Исходный текст:
+ + + + + + +

Мною не могли, как говорится, надышаться; не могли насмотреться на меня. Я просыпалась под поцелуями и засыпала, окруженная маменькой, тетеньками (8; 451).

На какое-то время она как бы возвращается в беззаботный мир детства, в теплый мир материнского лона, где нет ни интеллектуальных искушений, ни страстей, и даже «парочку райских яблочек, крошечных таких, для забавы» (8; 452; выделено мной. — И.С.) присылают вместе с орехами и белочкой для развлечения «ребенка».

Однако вся эта идиллия — только иллюзия: в этом мире уже неизбежно присутствуют не только свои, но и другие, которые оценивают героиню как странную, ненормальную (она становится объектом соседских сплетен); кроме того, здесь существует смерть (после тяжелой болезни умирает одна из любимых теток).

+ + + + + + +

Исходные данные:

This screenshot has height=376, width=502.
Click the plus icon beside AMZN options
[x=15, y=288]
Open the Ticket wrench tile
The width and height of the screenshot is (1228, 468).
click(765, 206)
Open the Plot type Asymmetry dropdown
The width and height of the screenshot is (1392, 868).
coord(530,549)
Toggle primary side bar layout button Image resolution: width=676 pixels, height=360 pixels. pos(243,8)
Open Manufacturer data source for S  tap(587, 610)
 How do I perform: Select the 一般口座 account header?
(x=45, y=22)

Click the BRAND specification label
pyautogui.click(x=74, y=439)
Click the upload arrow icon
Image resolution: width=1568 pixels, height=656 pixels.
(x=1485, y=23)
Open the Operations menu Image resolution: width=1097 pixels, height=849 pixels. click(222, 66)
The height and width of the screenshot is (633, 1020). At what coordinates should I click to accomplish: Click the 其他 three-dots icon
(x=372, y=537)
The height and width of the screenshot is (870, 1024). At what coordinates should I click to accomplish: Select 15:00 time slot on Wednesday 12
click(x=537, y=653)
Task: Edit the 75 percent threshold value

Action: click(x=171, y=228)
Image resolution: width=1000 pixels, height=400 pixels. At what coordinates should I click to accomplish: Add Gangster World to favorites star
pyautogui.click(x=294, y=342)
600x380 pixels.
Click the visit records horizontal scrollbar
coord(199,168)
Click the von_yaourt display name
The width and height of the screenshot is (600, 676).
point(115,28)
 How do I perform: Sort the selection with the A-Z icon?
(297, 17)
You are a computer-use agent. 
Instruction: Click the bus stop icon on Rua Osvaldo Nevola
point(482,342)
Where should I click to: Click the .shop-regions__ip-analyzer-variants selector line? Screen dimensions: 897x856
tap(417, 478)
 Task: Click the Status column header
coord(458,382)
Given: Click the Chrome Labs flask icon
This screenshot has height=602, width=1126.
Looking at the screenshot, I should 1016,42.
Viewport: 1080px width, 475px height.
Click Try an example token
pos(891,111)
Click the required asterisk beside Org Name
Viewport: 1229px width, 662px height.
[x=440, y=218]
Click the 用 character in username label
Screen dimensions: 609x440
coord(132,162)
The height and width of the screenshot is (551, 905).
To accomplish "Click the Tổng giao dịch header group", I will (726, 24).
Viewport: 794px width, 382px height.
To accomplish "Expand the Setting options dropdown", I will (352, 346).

+ + + + + + +

Задание 1:
Выпишите из исходного текста отрывок между словами «Однако вся эта» и «из любимых теток).», включая их.
Задание 2:
Ответьте по исходному тексту на вопросы:
(а) Что присылают вместе с орехами и белочкой?
(б) Чьим объектом становится героиня?
(в) Что происходит с одной из любимых теток?
Записи получены из другого источника.

Ваш ответ 1:
Однако вся эта идиллия — только иллюзия: в этом мире уже неизбежно присутствуют не только свои, но и другие, которые оценивают героиню как странную, ненормальную (она становится объектом соседских сплетен); кроме того, здесь существует смерть (после тяжелой болезни умирает одна из любимых теток).

Ваш ответ 2:
(а) Парочку райских яблочек.
(б) Объектом соседских сплетен.
(в) Она умирает после тяжелой болезни.